■ Entries supplied
=-=-=-=-=
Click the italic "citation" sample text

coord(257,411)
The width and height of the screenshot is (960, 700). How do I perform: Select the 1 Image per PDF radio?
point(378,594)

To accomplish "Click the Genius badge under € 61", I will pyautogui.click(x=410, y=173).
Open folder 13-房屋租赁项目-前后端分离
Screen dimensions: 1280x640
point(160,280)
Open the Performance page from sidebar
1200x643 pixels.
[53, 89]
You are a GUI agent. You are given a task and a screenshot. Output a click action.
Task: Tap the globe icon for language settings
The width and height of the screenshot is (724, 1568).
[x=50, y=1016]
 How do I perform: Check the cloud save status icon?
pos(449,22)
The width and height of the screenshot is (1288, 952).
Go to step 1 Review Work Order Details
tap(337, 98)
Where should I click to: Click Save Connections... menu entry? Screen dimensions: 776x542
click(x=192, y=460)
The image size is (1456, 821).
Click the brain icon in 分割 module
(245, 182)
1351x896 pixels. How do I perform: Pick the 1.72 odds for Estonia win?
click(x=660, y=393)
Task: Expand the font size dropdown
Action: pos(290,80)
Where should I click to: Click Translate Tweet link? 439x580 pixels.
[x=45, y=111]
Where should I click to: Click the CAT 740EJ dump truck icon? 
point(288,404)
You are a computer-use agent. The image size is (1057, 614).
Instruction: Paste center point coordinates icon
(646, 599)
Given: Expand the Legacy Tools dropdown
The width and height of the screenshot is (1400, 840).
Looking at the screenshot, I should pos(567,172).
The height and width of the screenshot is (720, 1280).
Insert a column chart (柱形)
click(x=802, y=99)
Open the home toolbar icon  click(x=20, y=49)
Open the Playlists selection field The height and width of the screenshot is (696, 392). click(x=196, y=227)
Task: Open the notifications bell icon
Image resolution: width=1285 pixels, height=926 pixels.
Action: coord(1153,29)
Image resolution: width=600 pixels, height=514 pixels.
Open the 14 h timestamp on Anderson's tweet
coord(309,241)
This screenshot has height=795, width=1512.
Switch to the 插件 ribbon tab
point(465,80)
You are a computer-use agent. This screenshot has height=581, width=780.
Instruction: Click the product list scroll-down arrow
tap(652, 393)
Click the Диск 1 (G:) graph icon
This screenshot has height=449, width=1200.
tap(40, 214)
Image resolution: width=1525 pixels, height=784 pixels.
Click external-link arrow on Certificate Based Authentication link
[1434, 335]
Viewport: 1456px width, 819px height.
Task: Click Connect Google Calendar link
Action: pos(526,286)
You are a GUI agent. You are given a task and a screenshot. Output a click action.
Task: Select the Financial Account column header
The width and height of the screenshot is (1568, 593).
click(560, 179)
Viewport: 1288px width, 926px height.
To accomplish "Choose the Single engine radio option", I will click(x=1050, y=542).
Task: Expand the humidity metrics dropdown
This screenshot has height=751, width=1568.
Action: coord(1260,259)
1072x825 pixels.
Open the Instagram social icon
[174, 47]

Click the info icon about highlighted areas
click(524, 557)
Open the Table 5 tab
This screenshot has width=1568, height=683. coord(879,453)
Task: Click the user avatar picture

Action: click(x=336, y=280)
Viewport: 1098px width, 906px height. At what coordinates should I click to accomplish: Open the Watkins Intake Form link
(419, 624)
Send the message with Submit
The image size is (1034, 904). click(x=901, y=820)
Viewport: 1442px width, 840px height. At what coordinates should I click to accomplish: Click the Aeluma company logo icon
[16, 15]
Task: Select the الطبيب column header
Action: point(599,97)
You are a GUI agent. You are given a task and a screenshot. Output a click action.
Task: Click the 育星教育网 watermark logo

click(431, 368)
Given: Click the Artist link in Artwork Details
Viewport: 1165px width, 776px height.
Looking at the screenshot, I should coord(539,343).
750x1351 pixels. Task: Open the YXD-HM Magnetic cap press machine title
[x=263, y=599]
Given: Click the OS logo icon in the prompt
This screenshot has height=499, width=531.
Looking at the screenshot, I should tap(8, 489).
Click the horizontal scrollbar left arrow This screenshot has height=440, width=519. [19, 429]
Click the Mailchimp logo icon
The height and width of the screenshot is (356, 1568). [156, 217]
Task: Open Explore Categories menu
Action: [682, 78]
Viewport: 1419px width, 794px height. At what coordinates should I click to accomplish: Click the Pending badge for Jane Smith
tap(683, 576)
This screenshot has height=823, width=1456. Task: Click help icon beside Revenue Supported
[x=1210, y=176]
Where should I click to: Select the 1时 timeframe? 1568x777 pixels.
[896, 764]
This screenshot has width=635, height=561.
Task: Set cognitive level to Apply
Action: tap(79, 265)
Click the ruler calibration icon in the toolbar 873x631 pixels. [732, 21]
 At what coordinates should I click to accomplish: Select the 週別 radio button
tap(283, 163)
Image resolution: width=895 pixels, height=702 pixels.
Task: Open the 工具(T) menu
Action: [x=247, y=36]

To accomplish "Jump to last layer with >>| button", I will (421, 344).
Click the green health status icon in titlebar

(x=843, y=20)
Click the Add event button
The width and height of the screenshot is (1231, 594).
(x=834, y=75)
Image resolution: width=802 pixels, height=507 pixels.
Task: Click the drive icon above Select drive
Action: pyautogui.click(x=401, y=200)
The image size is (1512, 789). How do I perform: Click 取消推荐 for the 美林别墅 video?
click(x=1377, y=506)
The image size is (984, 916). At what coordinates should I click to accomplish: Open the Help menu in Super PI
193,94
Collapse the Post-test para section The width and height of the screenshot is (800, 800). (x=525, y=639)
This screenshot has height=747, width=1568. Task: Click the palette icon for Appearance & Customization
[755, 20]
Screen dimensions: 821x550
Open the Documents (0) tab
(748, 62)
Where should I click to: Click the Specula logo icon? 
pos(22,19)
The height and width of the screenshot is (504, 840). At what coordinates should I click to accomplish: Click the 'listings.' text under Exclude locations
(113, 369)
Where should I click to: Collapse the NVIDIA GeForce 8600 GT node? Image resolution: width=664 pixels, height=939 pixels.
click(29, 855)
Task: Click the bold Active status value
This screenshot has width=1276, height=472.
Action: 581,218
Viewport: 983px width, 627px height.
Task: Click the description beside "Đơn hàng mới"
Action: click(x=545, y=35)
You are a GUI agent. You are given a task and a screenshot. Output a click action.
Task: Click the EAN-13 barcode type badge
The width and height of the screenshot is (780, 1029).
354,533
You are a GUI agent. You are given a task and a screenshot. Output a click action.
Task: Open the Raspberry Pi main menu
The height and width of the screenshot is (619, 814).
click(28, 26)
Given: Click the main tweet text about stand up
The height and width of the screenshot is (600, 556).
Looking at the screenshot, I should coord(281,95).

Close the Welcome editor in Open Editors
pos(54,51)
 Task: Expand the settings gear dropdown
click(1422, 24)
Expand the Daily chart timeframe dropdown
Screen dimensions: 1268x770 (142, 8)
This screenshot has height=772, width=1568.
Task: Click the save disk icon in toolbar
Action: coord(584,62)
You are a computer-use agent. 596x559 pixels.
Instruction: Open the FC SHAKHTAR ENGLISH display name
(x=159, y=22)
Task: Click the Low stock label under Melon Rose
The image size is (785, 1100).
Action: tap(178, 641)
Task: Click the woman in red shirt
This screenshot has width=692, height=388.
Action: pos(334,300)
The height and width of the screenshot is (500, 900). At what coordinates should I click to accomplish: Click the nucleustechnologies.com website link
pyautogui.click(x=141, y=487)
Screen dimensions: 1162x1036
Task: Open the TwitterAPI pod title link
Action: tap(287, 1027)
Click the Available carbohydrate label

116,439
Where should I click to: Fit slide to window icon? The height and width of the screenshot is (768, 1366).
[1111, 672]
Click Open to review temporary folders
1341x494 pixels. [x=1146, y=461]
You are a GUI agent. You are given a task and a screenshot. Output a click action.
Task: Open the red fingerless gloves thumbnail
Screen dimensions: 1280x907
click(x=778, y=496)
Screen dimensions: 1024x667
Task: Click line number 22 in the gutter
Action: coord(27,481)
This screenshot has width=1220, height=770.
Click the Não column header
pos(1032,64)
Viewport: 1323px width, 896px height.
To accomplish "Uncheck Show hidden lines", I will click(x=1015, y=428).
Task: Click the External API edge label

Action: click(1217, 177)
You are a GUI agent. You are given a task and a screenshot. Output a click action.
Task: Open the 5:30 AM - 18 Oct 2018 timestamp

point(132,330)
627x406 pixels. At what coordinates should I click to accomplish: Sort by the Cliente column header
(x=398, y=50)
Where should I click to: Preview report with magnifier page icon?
=-=-=-=-=
■ To be done
Repeat verbatim the part of the records that opens with the line containing "Where should I click to: Click the Specula" and closes with the line containing "Action: coord(584,62)", including both of those lines.

■ Answer for the task
Where should I click to: Click the Specula logo icon? 
pos(22,19)
The height and width of the screenshot is (504, 840). At what coordinates should I click to accomplish: Click the 'listings.' text under Exclude locations
(113, 369)
Where should I click to: Collapse the NVIDIA GeForce 8600 GT node? Image resolution: width=664 pixels, height=939 pixels.
click(29, 855)
Task: Click the bold Active status value
This screenshot has width=1276, height=472.
Action: 581,218
Viewport: 983px width, 627px height.
Task: Click the description beside "Đơn hàng mới"
Action: click(x=545, y=35)
You are a GUI agent. You are given a task and a screenshot. Output a click action.
Task: Click the EAN-13 barcode type badge
The width and height of the screenshot is (780, 1029).
354,533
You are a GUI agent. You are given a task and a screenshot. Output a click action.
Task: Open the Raspberry Pi main menu
The height and width of the screenshot is (619, 814).
click(28, 26)
Given: Click the main tweet text about stand up
The height and width of the screenshot is (600, 556).
Looking at the screenshot, I should coord(281,95).

Close the Welcome editor in Open Editors
pos(54,51)
 Task: Expand the settings gear dropdown
click(1422, 24)
Expand the Daily chart timeframe dropdown
Screen dimensions: 1268x770 (142, 8)
This screenshot has height=772, width=1568.
Task: Click the save disk icon in toolbar
Action: coord(584,62)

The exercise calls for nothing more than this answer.